-- AIM OF THE TASK --
Copy out the lines of the records below, and only those lines, from the one with "Privacy verklaring (414, 2135)" through the one with "[Search] (92, 38)", exactly as they appear.

-- PROVIDED DATA --
+ + +

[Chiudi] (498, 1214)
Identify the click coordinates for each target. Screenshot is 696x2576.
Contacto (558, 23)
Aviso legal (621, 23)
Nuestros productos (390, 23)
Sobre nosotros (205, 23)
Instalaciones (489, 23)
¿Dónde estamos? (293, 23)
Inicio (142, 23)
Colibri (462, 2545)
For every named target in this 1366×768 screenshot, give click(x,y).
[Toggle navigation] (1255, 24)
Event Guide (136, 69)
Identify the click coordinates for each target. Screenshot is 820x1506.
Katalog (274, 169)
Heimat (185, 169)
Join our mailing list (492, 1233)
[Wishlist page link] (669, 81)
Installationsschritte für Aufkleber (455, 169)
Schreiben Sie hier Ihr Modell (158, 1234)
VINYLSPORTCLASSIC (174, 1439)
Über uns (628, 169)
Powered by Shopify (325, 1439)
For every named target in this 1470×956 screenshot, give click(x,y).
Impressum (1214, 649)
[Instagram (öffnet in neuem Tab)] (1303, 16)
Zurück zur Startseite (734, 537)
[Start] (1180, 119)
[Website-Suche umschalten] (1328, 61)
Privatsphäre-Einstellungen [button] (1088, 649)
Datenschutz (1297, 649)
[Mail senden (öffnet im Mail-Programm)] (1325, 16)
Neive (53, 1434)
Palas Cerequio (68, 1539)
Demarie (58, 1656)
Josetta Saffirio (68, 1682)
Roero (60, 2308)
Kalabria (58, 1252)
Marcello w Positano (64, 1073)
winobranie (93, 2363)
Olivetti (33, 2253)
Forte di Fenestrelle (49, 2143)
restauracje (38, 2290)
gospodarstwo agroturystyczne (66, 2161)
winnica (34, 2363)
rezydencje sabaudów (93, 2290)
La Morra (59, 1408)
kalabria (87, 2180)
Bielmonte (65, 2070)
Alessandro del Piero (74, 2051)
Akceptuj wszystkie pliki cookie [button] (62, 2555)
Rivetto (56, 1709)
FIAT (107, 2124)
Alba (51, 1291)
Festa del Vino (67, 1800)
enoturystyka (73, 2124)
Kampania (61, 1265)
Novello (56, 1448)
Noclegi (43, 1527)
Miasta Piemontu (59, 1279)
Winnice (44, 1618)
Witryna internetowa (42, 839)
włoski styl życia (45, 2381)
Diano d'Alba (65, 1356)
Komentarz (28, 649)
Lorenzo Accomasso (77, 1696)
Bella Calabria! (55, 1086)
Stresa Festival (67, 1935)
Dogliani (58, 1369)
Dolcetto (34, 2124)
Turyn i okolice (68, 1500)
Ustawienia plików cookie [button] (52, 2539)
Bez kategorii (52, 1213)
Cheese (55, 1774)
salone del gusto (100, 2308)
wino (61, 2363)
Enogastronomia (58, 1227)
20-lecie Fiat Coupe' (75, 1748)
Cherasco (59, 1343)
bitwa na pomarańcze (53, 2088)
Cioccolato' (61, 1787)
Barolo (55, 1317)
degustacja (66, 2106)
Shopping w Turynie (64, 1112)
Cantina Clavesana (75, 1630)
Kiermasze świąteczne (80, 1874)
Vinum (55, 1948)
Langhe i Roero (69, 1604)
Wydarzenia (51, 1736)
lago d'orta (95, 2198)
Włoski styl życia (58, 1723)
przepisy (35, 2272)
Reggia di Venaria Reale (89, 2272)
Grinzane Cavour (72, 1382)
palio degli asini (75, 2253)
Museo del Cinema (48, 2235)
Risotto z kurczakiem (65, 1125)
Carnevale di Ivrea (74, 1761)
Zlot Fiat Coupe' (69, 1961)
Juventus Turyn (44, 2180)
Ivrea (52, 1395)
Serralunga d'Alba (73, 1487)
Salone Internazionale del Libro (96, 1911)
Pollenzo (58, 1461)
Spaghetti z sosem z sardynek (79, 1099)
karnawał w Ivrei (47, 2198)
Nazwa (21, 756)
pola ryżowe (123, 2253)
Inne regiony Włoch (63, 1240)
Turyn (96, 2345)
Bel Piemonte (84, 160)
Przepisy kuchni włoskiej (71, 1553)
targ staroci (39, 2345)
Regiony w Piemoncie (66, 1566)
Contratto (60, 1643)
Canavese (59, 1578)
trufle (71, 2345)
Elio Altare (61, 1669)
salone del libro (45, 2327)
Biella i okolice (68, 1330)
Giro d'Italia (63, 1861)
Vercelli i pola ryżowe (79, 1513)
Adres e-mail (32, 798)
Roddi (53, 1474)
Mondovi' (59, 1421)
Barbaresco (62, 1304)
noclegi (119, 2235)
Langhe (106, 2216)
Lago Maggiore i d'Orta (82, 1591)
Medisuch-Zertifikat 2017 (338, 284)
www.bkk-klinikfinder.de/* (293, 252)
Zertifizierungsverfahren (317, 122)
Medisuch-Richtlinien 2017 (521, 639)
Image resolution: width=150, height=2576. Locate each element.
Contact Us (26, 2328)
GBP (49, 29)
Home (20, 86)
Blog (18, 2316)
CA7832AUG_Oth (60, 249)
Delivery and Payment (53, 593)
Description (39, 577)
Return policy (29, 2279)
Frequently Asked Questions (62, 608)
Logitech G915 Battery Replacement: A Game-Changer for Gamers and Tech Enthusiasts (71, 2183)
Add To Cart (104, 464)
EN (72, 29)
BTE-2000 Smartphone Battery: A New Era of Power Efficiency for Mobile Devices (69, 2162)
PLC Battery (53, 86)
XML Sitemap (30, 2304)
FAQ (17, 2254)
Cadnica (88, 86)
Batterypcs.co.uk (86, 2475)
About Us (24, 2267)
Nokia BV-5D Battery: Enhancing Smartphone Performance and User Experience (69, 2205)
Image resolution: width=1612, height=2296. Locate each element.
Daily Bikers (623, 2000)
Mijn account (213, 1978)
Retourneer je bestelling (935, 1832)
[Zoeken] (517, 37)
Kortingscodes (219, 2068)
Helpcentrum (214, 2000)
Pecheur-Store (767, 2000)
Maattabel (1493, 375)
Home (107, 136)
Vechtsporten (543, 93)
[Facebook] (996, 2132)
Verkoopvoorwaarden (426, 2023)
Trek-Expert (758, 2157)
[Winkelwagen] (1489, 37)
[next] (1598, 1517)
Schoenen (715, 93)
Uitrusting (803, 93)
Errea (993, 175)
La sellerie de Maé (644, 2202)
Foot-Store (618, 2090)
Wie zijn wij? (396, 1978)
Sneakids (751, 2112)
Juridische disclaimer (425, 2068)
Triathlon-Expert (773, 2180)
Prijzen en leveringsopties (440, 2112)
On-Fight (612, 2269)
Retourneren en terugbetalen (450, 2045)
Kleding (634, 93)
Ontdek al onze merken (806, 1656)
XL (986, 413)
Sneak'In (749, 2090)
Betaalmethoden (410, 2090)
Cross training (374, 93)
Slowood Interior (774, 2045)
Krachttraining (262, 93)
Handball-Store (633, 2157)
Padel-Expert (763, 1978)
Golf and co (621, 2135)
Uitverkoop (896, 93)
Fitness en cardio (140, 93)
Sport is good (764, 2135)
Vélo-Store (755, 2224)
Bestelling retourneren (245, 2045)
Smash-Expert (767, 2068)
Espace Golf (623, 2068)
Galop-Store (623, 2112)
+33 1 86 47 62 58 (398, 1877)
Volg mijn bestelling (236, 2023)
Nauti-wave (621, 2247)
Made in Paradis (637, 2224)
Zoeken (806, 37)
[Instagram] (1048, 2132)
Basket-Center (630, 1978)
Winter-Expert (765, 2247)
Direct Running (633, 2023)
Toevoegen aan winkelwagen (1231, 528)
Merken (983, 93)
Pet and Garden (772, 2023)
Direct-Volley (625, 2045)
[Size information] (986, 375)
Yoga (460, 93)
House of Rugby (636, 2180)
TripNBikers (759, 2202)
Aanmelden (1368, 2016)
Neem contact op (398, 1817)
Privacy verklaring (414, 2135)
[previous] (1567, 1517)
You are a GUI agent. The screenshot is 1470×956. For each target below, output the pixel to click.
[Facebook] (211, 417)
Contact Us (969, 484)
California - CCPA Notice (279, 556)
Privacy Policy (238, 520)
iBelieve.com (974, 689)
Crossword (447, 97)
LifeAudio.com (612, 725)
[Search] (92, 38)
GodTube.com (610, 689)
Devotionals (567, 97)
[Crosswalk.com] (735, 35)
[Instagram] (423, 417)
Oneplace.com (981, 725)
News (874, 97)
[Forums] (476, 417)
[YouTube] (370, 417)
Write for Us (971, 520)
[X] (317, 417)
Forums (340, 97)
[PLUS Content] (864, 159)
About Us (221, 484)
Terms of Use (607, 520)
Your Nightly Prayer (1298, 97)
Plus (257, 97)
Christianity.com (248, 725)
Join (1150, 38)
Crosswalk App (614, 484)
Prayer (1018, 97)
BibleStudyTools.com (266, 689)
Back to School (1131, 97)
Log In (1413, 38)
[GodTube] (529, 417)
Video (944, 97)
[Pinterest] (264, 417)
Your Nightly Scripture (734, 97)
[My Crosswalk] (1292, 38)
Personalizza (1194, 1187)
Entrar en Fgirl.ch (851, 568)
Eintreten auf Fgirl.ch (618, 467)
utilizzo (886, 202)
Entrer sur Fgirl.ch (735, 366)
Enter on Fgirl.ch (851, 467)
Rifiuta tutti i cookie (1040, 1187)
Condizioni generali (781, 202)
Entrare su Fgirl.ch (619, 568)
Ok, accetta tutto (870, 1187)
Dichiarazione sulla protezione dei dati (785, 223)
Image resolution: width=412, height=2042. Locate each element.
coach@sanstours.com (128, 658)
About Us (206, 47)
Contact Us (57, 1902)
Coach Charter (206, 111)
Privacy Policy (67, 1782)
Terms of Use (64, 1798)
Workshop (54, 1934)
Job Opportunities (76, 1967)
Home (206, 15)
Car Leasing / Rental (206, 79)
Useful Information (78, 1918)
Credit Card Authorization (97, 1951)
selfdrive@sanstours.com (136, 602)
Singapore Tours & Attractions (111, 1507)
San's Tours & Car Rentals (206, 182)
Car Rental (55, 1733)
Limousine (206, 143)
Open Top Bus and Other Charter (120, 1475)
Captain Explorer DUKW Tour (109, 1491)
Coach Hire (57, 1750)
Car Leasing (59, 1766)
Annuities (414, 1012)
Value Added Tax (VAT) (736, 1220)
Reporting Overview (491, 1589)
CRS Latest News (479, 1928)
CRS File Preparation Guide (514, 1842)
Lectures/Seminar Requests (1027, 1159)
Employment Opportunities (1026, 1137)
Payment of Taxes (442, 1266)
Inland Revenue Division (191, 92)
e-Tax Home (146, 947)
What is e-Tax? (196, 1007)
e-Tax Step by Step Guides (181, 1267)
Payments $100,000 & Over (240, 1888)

+ + +

-- WORKED SOLUTION --
Privacy verklaring (414, 2135)
[previous] (1567, 1517)
You are a GUI agent. The screenshot is 1470×956. For each target below, output the pixel to click.
[Facebook] (211, 417)
Contact Us (969, 484)
California - CCPA Notice (279, 556)
Privacy Policy (238, 520)
iBelieve.com (974, 689)
Crossword (447, 97)
LifeAudio.com (612, 725)
[Search] (92, 38)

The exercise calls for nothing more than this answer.